━━━ 本文
AI学習データやモデルに関するこれらの条文の適用は、今後の裁判例の積み重ねによって具体的な解釈が深まっていくと考えられます。特に「秘密管理性」や「使用」といった要件が、大量データや複雑なAI技術の特性を踏まえてどのように解釈されるかが注目されます。
裁判所の判断(想定される判断の方向性)
この分野における確立した裁判例は少ないため、現時点で裁判所がどのような判断を下すかを断定することは困難です。しかし、既存の不正競争防止法に関する裁判例の考え方を踏まえれば、以下のような点が判断において重要になると推測されます。
- 秘密管理性: 企業AがAI学習データやモデル情報に対して講じていた秘密管理措置の具体性、徹底度、合理性が厳しく評価されると考えられます。単に「社外秘」と表示するだけでなく、アクセス権限の設定、利用ログの監視、データ持ち出しの制限、開発環境からの分離などが組織的かつ技術的に適切に行われていたかが鍵となります。特に、AI開発の特性上、大量のデータや外部ライブラリの利用、クラウド環境での開発などが行われることが多いため、これらの環境下での秘密管理措置の有効性が問われる可能性があります。過去の裁判例では、秘密管理措置が不十分であったために営業秘密性が否定されるケースが少なくありません。
━━━━━━
◆ 実施事項
1 > 本文によると、AI開発ではクラウド環境などでの秘密管理措置の有効性が問われる可能性があるとされる。その理由を1〜3文で説明せよ。
2 > 本文の「AI学習データやモデルに関す」から始まり「て重要になると推測されます。」までの部分について、「裁判例」を「判例」に差し替えて示せ。
次に示す行は本文とは関係がありません。
━━━ 一覧
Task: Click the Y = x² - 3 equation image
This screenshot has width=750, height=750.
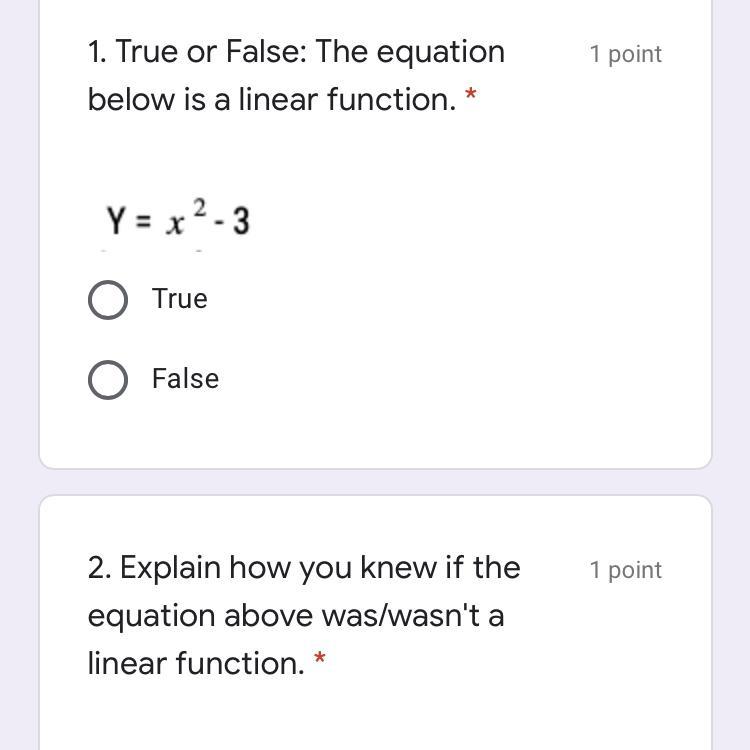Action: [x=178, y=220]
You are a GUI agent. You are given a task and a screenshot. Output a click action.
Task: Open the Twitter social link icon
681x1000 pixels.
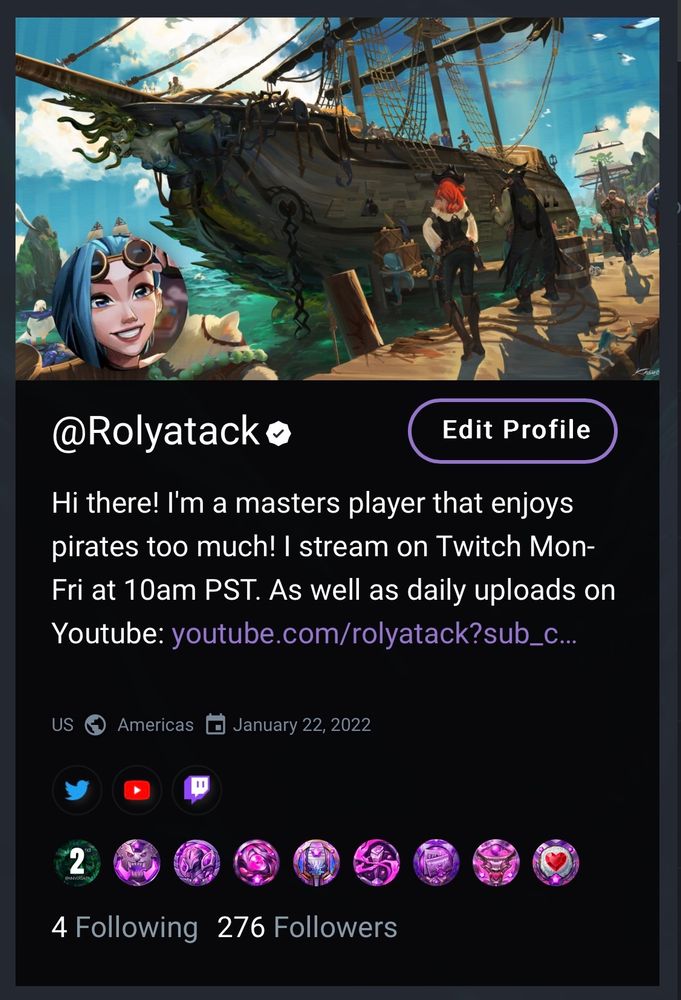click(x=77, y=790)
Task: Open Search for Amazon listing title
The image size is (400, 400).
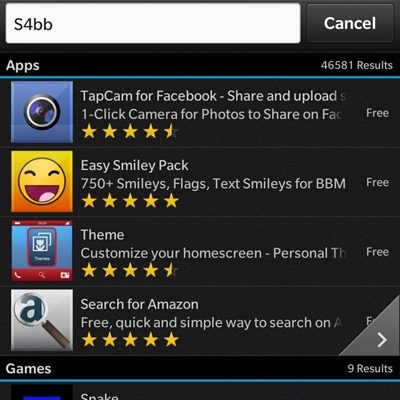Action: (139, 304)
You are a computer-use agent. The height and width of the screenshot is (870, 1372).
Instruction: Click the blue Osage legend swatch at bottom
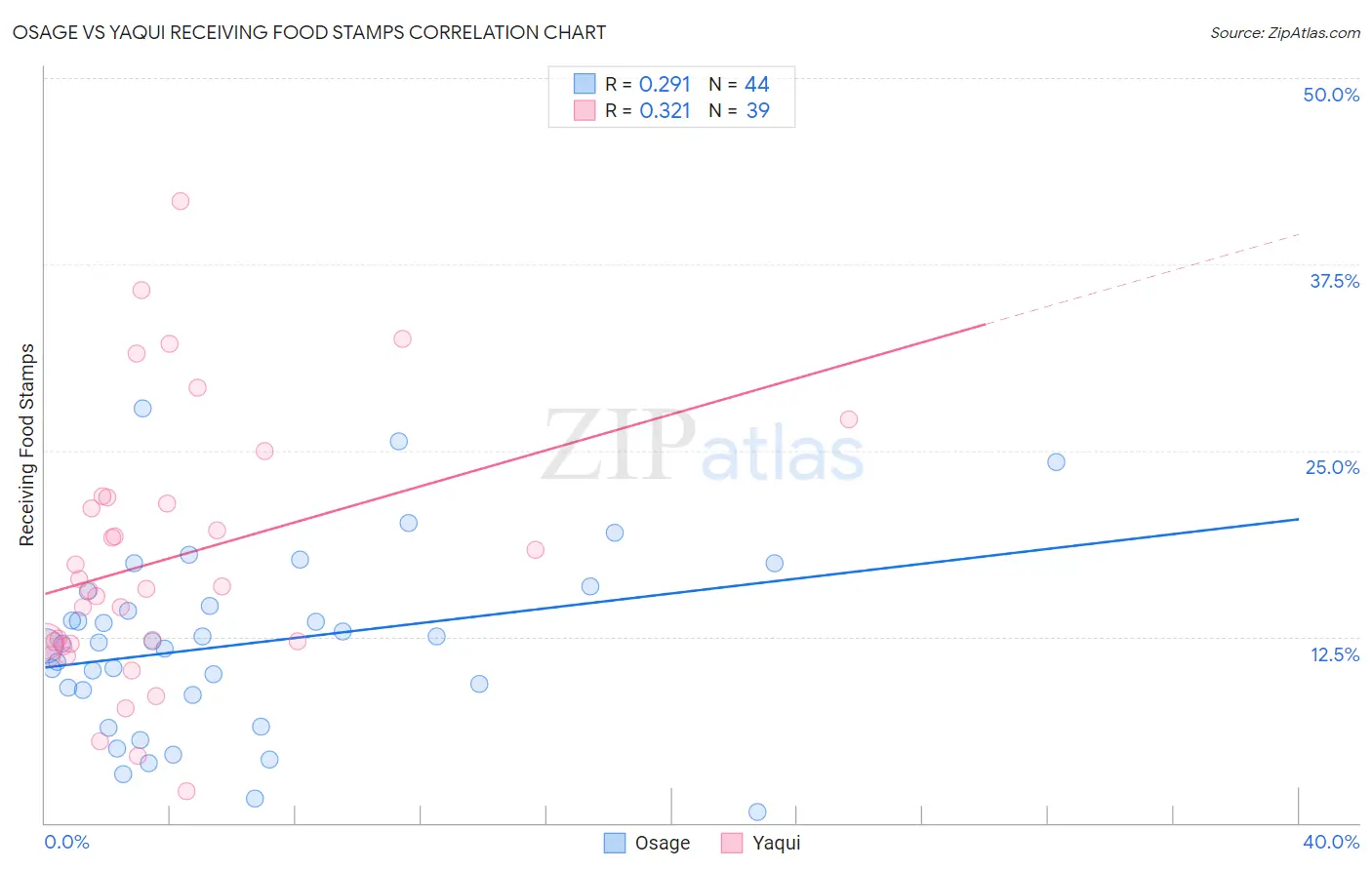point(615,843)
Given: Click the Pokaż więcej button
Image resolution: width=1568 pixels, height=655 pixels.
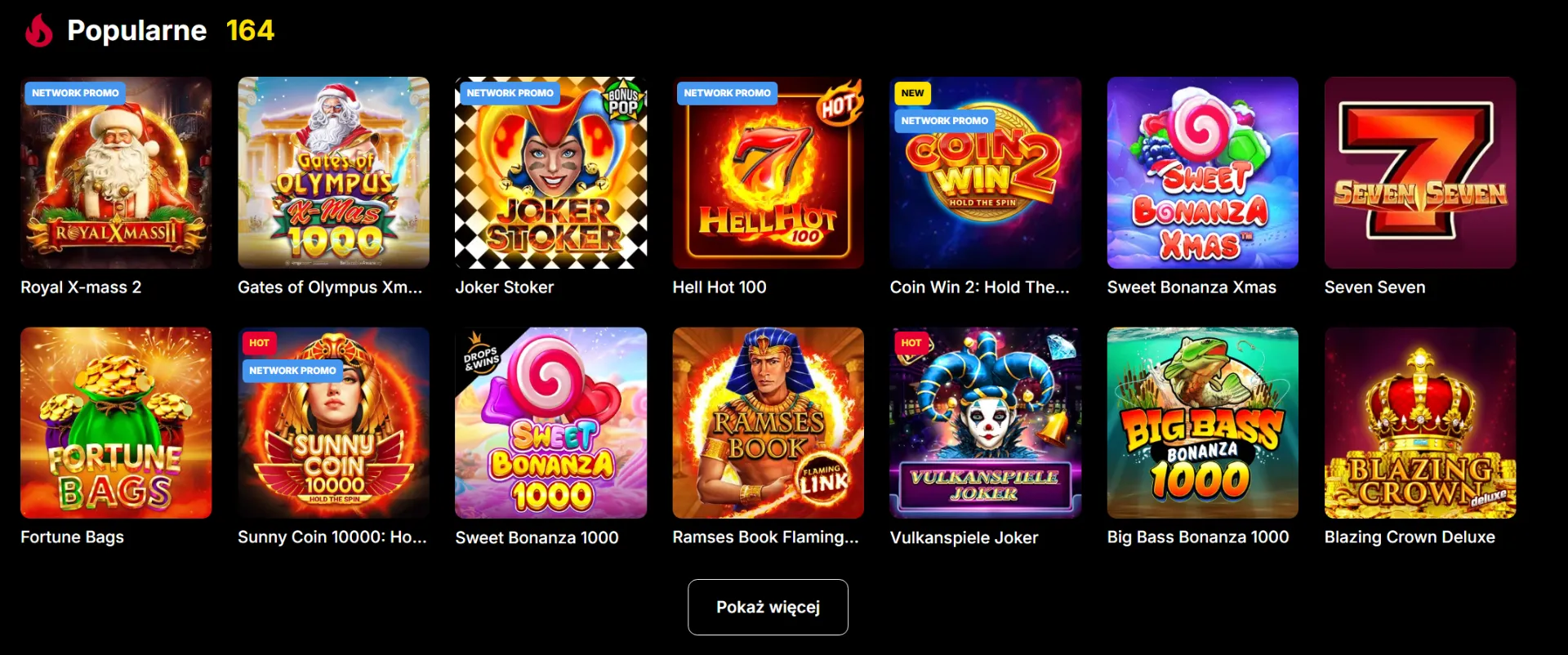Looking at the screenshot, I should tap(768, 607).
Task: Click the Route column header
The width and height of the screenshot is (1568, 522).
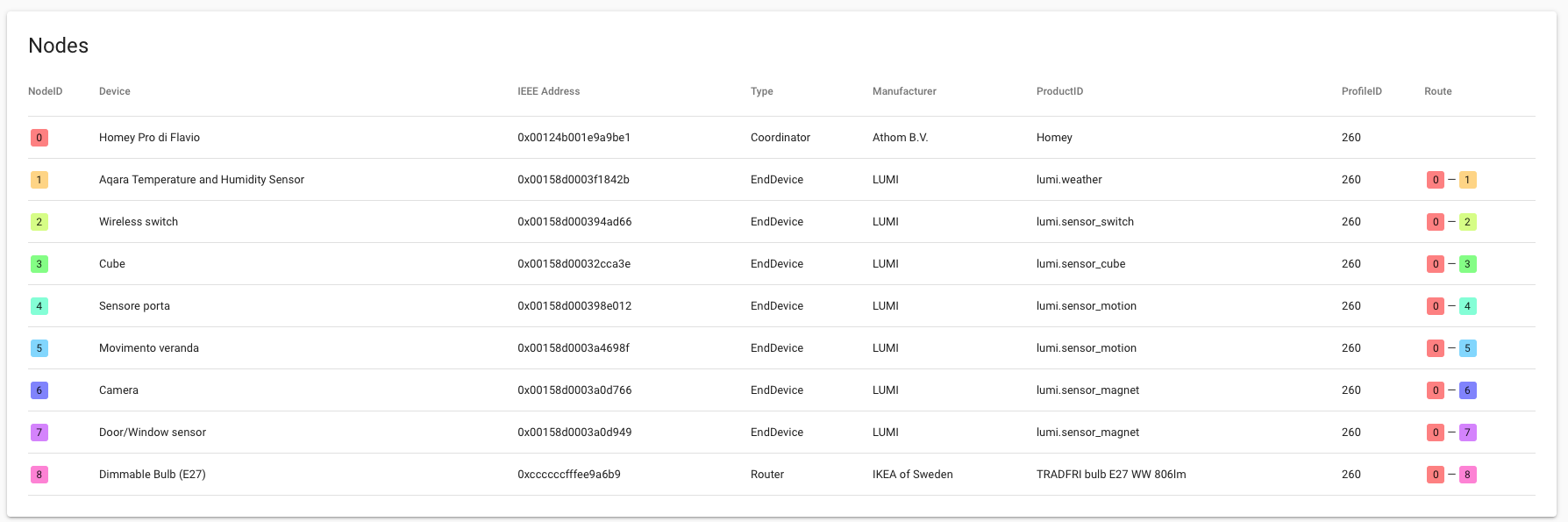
━━━━━━
◆ 回答
1 > AI開発の特性上、大量のデータや外部ライブラリが利用され、開発もクラウド環境などで行われることが多いためです。こうした環境の下で秘密管理措置が有効に機能していたかどうかが問われる可能性があります。

2 >
AI学習データやモデルに関するこれらの条文の適用は、今後の判例の積み重ねによって具体的な解釈が深まっていくと考えられます。特に「秘密管理性」や「使用」といった要件が、大量データや複雑なAI技術の特性を踏まえてどのように解釈されるかが注目されます。
裁判所の判断(想定される判断の方向性)
この分野における確立した判例は少ないため、現時点で裁判所がどのような判断を下すかを断定することは困難です。しかし、既存の不正競争防止法に関する判例の考え方を踏まえれば、以下のような点が判断において重要になると推測されます。